As of this week, I've been at my job for 6 months. It still feels right. I like feeling productive and competent, and there's plenty of room to learn. They seem happy with me, too, which is always nice - as is getting paid regularly. But it's not a fit for everyone. My semi-cubicle-mate (we have "secretary" cubes, with a low, 3-foot wall between desks to allow for chatting, although there's precious little of that) started 2 weeks before I did but left on Friday. A young woman who started the same day I did quit after 2 months, and a guy who'd been there a couple of years left last month. None of them left for other jobs, they just didn't like the work. Two new writers started in the past couple of months. We've had several welcome and going away lunches.
I work in an area that's separated from the main herd by virtue of office geography. I say "herd" because the cubicles upstairs in the main part of the building look a bit like cattle stalls to me. Row upon row of 3 cubes, and it's quiet as a library. Since it's writing work, it really does require quiet because it's awfully hard to write with conversations going on around you. My little pod, perhaps because there are fewer of us, or the outgoing nature of the more senior person there brings it out in the rest of us, is a bit more gregarious. Fridays tend to get particularly chatty (well, chatty for writers not for, say, sales people). If I'm not in the midst of trying to craft sentences out of unwieldy content by deadline, I'm greatly relieved by a little interaction with the others once in awhile. While I was used to working at home alone, there's something weird about working among people who are all mostly ignoring each other.
I can't decide if this job is making me more introverted than when I was just home alone. It's extremely focused work. You're in your own head, processing, concentrating, and when someone interrupts to talk to you, it can feel like you're swimming up from the bottom of a deep lake. What's more, it can be exhausting. I went out after work last Friday night and though I felt like being sociable, I was fried and had to leave after the first set of music. Of course it's also winter; when it was still light after work I went out more. But the long hours do make a difference. When I met Island Man last June, before I started my job, I was a lot more open and relaxed than when he was visiting in August. Although, I was also still adjusting to the job.
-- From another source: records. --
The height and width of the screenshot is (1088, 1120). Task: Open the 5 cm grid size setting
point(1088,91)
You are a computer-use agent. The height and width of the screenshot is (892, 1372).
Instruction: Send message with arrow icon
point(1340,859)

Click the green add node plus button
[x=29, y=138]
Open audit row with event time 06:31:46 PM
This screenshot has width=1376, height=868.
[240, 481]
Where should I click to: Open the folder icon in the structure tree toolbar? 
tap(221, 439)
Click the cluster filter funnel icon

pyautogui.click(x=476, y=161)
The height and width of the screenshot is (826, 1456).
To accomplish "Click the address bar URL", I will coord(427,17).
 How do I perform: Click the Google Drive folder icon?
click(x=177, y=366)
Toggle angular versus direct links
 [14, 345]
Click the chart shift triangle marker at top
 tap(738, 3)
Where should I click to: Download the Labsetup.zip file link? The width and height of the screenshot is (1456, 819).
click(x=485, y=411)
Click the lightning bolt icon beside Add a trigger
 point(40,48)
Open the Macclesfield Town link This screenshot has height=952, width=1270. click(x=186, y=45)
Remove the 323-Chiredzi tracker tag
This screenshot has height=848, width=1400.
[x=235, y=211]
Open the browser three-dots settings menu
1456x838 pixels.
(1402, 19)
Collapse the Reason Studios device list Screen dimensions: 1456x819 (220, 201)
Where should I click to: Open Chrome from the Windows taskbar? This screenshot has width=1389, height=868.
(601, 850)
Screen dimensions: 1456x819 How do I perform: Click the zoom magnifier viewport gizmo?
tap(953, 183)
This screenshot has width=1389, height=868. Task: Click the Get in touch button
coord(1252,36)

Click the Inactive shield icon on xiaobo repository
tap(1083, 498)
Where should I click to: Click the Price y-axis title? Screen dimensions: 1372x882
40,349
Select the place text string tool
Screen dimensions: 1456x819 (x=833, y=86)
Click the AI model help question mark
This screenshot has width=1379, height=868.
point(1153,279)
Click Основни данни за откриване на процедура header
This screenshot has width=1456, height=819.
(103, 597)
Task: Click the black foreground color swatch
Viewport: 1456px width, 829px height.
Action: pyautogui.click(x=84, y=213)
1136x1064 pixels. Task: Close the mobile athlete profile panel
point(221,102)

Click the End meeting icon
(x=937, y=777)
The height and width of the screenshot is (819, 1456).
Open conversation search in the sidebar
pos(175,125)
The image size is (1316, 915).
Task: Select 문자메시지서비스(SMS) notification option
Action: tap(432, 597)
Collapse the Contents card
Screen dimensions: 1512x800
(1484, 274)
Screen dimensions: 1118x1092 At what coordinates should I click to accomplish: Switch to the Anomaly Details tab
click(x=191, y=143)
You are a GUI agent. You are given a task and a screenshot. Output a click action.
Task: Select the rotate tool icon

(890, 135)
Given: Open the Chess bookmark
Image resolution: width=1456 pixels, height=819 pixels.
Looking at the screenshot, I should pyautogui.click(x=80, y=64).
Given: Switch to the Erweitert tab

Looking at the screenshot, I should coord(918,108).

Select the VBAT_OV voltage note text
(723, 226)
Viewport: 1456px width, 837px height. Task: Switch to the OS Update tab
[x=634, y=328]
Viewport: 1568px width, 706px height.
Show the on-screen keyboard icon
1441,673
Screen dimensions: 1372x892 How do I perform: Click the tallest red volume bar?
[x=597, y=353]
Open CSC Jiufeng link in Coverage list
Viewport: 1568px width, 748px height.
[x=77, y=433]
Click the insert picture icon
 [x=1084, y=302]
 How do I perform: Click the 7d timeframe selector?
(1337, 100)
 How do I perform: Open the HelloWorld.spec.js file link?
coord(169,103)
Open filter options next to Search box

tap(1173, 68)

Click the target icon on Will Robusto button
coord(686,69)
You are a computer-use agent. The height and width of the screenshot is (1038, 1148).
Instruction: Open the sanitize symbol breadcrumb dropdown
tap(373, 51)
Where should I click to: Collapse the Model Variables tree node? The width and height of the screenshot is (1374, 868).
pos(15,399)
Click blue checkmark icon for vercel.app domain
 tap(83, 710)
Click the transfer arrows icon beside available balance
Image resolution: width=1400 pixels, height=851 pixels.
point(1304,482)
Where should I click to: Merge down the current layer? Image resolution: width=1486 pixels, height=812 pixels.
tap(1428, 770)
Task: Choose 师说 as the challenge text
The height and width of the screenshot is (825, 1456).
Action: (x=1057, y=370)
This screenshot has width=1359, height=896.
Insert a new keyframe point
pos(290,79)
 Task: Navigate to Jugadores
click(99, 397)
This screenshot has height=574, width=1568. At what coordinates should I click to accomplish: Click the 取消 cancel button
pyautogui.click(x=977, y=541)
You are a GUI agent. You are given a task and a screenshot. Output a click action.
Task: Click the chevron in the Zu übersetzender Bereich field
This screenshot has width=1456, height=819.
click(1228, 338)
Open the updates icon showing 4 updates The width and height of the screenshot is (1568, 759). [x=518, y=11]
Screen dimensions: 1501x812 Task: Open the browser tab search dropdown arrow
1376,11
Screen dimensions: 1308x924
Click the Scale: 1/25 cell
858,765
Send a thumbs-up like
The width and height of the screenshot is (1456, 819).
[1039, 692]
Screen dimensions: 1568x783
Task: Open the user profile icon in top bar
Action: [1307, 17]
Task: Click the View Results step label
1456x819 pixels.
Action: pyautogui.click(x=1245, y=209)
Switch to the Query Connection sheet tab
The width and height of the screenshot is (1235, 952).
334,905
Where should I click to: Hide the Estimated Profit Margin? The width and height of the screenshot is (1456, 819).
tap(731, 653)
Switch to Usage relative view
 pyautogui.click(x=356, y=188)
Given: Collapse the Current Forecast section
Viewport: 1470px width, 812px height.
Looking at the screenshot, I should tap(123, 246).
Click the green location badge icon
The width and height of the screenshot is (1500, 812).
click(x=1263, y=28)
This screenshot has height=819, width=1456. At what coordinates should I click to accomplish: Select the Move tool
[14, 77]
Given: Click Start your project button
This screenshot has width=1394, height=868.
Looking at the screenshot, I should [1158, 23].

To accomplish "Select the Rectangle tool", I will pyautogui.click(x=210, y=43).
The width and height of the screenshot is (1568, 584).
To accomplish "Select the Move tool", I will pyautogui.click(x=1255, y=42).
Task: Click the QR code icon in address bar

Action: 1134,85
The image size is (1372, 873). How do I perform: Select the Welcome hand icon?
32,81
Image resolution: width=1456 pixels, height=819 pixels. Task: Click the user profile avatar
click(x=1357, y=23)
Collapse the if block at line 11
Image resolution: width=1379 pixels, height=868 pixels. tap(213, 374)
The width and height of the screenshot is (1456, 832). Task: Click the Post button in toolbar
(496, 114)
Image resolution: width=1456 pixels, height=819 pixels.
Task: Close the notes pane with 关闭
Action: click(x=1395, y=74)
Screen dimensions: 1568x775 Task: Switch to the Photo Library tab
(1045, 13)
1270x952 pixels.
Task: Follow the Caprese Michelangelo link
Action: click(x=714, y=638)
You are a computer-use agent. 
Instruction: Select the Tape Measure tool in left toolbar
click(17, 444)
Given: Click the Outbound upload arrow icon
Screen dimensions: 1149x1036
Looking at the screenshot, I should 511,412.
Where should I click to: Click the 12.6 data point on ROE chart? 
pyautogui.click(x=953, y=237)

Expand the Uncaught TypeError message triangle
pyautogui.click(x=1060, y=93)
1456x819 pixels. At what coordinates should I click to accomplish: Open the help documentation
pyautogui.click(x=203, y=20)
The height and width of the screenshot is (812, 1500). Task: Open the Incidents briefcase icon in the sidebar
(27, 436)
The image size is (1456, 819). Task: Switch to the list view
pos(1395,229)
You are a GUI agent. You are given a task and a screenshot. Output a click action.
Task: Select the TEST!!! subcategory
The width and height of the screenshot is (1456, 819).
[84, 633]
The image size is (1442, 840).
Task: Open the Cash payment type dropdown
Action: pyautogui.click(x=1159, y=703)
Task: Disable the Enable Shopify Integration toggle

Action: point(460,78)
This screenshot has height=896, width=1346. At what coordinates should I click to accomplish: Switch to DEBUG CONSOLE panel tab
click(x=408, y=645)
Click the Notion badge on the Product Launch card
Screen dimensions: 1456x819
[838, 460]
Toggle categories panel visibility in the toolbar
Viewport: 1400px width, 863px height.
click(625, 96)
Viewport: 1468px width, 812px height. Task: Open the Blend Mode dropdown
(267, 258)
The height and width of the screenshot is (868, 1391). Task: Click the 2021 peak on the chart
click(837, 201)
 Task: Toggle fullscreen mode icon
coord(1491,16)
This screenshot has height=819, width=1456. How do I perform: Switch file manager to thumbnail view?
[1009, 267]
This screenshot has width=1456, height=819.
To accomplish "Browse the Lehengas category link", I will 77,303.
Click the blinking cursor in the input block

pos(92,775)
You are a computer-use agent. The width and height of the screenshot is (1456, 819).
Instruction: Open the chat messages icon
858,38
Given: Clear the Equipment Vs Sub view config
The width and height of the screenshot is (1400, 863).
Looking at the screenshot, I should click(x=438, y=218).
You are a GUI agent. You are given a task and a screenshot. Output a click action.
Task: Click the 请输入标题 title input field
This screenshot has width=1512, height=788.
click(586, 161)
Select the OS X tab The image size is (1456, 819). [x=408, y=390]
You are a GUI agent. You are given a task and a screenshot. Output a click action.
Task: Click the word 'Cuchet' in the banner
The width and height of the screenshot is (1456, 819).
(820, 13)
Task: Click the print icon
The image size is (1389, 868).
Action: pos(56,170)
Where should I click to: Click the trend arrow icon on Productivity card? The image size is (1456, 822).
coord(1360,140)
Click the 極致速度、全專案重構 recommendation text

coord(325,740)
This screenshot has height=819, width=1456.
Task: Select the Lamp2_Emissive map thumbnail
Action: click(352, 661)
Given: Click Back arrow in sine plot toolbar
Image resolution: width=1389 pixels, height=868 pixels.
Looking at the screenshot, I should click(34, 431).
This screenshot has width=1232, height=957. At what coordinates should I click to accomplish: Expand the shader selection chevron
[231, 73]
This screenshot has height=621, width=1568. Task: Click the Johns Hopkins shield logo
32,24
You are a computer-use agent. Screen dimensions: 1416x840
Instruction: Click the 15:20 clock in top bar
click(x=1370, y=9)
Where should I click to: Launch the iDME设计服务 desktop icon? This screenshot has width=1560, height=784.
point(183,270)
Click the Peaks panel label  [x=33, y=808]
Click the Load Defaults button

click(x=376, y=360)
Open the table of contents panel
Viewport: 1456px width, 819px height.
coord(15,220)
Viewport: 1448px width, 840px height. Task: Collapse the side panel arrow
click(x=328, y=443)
Well, off to the movies. Speaking of introversion, I planned no socializing this weekend, in large part because they were predicting freezing rain (now not due until late tomorrow). I have plenty to do at home. But I feel like the corner may be turning somewhat on this hibernation. I'm feel more antsy to get out and see people. We'll see...
How interesting that you should work as a writer in this fashion. If you don't mind me asking, what sort of writing work do you do? And, yes, writing of any sort is a tiring business so if you are at it all day long, it's hardly surprising you are less than keen on socialising.
charlie
Posted by: charlie | Sunday, January 14, 2007 at 09:20 AM
It's medical writing. We develop sales training programs, usually interactive and mostly about disease states but also on the drugs and what they do. I used to do similar work in high tech, so I'm finding this a lot more interesting - the human body versus computer systems. Thanks for asking.
Oh, I should also mention that every sentence we write is referenced to something - textbook, journal article, drug package insert. It's pretty intense.
Posted by: leslee | Sunday, January 14, 2007 at 12:07 PM
Thank you. Fascinating stuff and, as you say, I imagine it's pretty intense. Socialising will be important, though.
Posted by: charlie | Sunday, January 14, 2007 at 06:21 PM
Leslee, I missed this post somehow. Glad to hear that the job is working out, at least for the time being. I don't know if it is what you are feeling, but I'm definitely beginning to feel the itch that begins for me on the downhill side of winter — an itch for light, for movement, for other people, for levity. I can imagine both your energy and attention might ebb and flow around this work.
Posted by: MB | Tuesday, January 16, 2007 at 05:08 PM
Yeah, usually I think it waits until February, after a healthy quiet break following the hectic Christmas-New Year time, but it's starting already. The last two years around now I've been busy planning vacations for March, but it's all up in the air this year. Plus the change of having a job. Yes, an itch for all those things you mentioned.